LAUSR

Through the ideal programming of behavior, it is believed that our circadian clock, our internal molecular time keeper, enhances fitness by ensuring that many organismal functions are optimally timed with the phase of the circadian day. As clock regulation is extensive, controlling everything from blood pressure levels to sleep, disruptions of the clock can be detrimental; chronic disturbance of the clock leads to an increased risk for heart attack, cancer, diabetes, and mental health disorders among a host of other maladies. My work has shown that the highly conserved mechanism that regulates circadian timing, a molecular transcription-translation negative feedback loop, is profoundly affected by IDPs. The core clock complex in the clock model organism Neurospora crassa consists of two sets of protein pairs, the positive arm (comprised of the White Collar 1/ White Collar 2 Complex or WCC) and the negative arm (comprised of the Frequency (FRQ)/Frequency-Interacting RNA Helicase (FRH) complex or FFC).
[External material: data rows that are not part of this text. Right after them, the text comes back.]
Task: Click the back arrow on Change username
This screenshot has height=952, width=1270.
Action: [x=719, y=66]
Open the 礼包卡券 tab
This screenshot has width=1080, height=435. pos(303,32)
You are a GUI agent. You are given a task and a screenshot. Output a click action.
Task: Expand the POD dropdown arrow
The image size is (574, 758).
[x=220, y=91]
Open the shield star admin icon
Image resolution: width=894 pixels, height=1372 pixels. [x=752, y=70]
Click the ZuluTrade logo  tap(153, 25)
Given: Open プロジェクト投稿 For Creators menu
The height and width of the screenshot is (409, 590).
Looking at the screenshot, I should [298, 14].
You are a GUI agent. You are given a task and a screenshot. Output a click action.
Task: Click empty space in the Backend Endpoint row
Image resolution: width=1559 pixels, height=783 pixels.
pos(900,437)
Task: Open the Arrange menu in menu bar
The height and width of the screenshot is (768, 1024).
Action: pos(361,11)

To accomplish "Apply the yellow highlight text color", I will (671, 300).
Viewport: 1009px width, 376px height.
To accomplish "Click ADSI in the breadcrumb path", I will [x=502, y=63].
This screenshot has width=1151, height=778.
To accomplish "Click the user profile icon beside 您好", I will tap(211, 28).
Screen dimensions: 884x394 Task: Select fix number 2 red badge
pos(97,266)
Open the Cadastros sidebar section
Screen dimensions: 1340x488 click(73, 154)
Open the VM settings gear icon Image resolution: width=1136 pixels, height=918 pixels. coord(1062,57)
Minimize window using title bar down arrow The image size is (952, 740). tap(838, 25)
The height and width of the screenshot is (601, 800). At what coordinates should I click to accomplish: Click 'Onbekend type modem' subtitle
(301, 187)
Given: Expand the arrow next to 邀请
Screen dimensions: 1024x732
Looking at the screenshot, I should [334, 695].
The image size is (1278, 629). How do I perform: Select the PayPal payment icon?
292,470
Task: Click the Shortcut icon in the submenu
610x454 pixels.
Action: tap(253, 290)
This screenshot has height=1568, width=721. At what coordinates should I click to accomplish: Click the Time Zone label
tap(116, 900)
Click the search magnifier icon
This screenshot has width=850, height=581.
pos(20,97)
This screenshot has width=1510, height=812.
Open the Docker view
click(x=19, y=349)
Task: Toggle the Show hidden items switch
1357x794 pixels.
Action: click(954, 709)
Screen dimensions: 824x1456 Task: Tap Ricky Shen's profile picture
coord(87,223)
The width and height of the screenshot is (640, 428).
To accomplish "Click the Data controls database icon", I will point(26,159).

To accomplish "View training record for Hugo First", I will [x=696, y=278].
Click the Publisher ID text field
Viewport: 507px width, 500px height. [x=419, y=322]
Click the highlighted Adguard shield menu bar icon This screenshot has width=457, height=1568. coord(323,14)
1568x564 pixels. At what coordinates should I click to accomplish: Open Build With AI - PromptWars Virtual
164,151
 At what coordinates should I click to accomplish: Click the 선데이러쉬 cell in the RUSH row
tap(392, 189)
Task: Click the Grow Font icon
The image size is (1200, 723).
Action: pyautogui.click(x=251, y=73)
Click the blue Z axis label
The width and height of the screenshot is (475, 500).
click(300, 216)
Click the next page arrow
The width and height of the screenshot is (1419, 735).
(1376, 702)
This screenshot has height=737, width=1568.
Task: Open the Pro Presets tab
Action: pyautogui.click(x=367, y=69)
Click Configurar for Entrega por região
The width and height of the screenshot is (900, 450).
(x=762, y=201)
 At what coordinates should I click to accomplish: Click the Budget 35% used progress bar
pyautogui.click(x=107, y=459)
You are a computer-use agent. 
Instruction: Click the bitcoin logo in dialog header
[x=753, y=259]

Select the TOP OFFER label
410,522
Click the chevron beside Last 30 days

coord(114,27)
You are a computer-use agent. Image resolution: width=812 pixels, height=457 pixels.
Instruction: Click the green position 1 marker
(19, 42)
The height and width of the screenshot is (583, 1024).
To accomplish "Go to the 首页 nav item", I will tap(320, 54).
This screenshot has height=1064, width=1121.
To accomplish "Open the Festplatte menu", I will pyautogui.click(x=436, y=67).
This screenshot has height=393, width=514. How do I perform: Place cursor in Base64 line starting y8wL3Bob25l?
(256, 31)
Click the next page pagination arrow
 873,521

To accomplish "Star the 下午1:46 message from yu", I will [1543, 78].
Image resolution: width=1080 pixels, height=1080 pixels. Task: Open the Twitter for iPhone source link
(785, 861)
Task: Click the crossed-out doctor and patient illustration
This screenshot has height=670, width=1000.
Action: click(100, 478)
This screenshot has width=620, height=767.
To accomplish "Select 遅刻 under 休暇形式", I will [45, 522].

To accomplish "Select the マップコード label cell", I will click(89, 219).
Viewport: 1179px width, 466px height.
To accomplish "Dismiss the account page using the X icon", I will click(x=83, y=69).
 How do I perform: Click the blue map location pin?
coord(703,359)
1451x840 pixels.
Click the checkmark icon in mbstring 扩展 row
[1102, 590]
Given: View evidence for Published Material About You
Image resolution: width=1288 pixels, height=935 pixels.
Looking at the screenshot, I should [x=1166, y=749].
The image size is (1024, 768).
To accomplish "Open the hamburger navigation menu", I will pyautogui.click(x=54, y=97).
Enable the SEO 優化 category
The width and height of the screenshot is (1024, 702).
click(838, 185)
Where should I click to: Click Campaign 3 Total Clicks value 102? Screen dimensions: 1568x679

The WCC drives the expression of the FFC, which then regulates its own transcription by inhibiting the activity of the WCC. The FFC is then targeted for degradation, allowing for the reactivation of the WCC, restarting the cycle. I have demonstrated that FRQ is an Intrinsically Disordered Protein (IDP); currently, the reason for the IDP nature of FRQ is unknown. In addition, FRH stabilizes FRQ and mediates the interactions between the core clock proteins using its own disordered N-terminus. This intrinsic disorder in core clock genes is conserved from Neurospora to higher eukaryotes and my labs seeks to identify the reason for the conservation of a high level of protein disorder in the circadian clock.